Publishing Date: April 2015
Publisher Description: A suspected ritual murder and a string of puzzling artefact thefts initially seem unconnected, but signs point to something bigger: buried skulls possessed by evil spirits start turning up, and they may only be the beginning. Someone is planning something big, and the consequences if they succeed could be catastrophic.
Review: This had huge problems with scene development. Every scene was coupled to this inner dialogue that becomes this monolithic backstory that may or may not have anything to do with the present circumstances. DCI Pierce is constantly bitching about people being bitches and either internalizes it or talks about it, constantly. BUT, she doesn’t want anything to do with office politics and wishes they would leave her out of it <sigh>.
This writing style is very similar to writers that were born in England. Heavy on the dialogue and inner emotive struggles with other people.
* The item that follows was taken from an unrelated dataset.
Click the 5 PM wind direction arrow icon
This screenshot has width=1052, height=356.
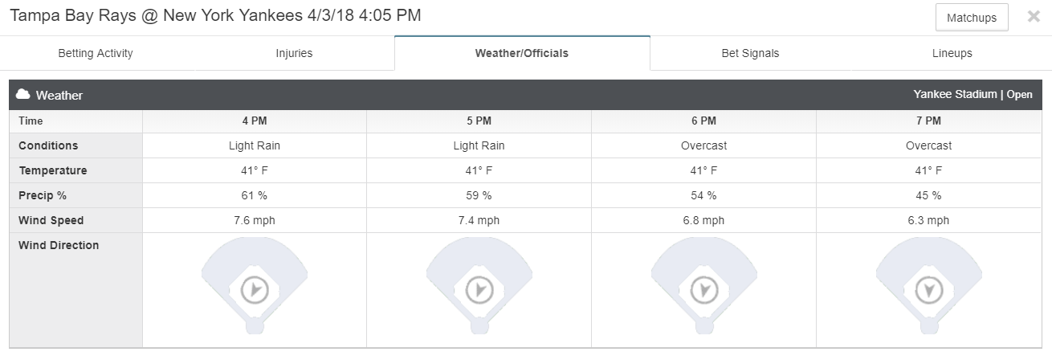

This process develops a product that you either love or hate due to the copious dialogue. The scenes either get mired in dialogue, back story or infinite details. For example, one of Pierce’s underlings hires a necromancer to divine the buried skulls. So rather than stop the idiot because of her misgivings she allows it, meanwhile the inner dialogue of her ferretting mind is churning over how to handle Dawson. When the real event occurs (Necro dude demon possessed) it lacks the impact that it could of had. All the scenes are rendered in similar fashion and are left flat because of it.
Then we have the old shtick in the form of DCI Pierce, and I quote “A hard-nosed career officer in the male-dominated world of British policing“. Hard nosed? More like hard whiner. The heavy dialogue and internal back stories really killed the movement and subsequently killed the character development. The writing is superb, just angled in the wrong direction.